Paul Hermelin : L’Inde est une démocratie traversée de tensions religieuses, dans une position géostratégique délicate – qui se traduit par quelques émeutes, des paralysies dues notamment aux discussions actuelles sur l’accès à l’eau –, avec comme voisin le Pakistan, plutôt instable, et un grand voisin, la Chine, avec lequel les relations sont variables. Le monde occidental a développé son intelligence informatique en Inde, Capgemini mais aussi Cisco, Facebook, Apple, Microsoft. Les volumes d’information que l’on peut y traiter est incomparable. Nous avons voulu créer des alternatives à l’Inde en créant des plateformes au Vietnam, aux Philippines, en Pologne, au Maroc, au Mali. Mais tout revient toujours en Inde, en raison des volumes. Pour vous donner un ordre de grandeur, Capgemini a 100 000 salariés en Inde et un taux d’attrition de plus de 20 %. Nous recrutons plus de 20 000 personnes, juste pour remplacer les départs, 30 000 personnes par an pour suivre notre rythme de croissance.
Risques : 20 000 départs ! Ce chiffre est impressionnant. Quel est le pourcentage de salariés très qualifiés ?
Paul Hermelin : La majorité des salariés ont un bac + 4. On estime qu’il y a 3,5 millions et demi de salariés dans l’informatique en Inde. Ils passent d’une entreprise à une autre pour obtenir des promotions. Mais l’automatisation mise en place par de nombreuses sociétés pourrait entraîner une diminution de ce chiffre.

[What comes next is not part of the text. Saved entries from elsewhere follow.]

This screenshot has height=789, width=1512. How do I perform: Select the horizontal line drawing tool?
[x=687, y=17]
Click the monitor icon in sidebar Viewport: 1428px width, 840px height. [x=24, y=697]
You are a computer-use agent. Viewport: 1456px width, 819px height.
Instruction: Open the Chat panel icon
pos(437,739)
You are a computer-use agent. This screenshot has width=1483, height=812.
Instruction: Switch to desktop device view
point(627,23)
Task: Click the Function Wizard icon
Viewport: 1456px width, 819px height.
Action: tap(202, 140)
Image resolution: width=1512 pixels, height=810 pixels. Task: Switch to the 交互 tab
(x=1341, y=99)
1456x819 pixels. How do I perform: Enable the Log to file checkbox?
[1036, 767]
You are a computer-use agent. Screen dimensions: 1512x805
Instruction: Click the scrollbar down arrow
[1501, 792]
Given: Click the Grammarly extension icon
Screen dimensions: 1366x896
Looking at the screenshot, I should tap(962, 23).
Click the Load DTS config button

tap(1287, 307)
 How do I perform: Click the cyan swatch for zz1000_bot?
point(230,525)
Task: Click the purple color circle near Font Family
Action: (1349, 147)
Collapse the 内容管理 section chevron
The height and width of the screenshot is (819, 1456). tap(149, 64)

Risques : Quelle politique mène une grande entreprise française comme la vôtre en matière de responsabilité sociétale ?
Paul Hermelin : Nous avons mis en place une politique de diversité pour lutter contre les discriminations ethniques, le handicap… L’un des sujets importants dans notre secteur est l’emploi des femmes. En France, 26 % de nos salariés sont des femmes alors qu’en Espagne elles représentent 40 % des effectifs. Cet écart est dû au système éducatif français qui est à revoir car il n’incite pas les filles à aller vers certains métiers considérés comme masculins. Nous y travaillons.
En matière d’environnement, nous avons mis en place des programmes destinés à réduire notre empreinte carbone. L’informatique, les serveurs, les voyages, etc., consomment de l’énergie. Nous avons également décidé de réorienter notre politique de sponsoring social, pour lutter contre la fracture numérique, ce que nous appelons positivement la digital inclusion. Capgemini étant un acteur de digitalisation, il nous a semblé évident d’accompagner la société vers cette transformation. En France, nous sommes l’un des principaux acteurs privés de la Grande École du numérique ; nous menons des travaux dans les quartiers, nous accompagnons la formation au digital de personnes ayant quitté l’école très tôt. Notre objectif est de réorienter 80 % de nos programmes vers la digital inclusion en deux ans. C’est un gros chantier.
Risques : Faites-vous des choses en matière de ruralité ?
Paul Hermelin : Nous ne nous occupons pas de l’équipement en réseaux câblés. Mais dans le cadre de mon activité de conseiller municipal, qui n’est pas liée à Capgemini, j’essaie de faire comprendre que nous ne sommes pas tous obligés d’aller dans une grande ville pour créer des espaces de coworking. C’est un sujet important. Hors région parisienne, 24 % des emplois sont dans les villes de plus de 200 000 habitants. Depuis 2004, 84 % des emplois créés dans le privé l’ont été dans les villes de plus de 200 000 habitants. Si vous êtes le père d’un jeune homme ou d’une jeune fille dans une ville de moins de 200 000 habitants, la seule chose à faire aujourd’hui pour lui garantir un avenir professionnel est de l’envoyer dans une grande ville.
Notes
- Ensemble de sites Internet se trouvant sur un réseau crypté et non référencés par les moteurs de recherche traditionnels. Le partage y étant anonyme, il est donc connu pour des échanges de fichiers ou l’achat d’objets plus ou moins illégaux (par exemple, cybercrime).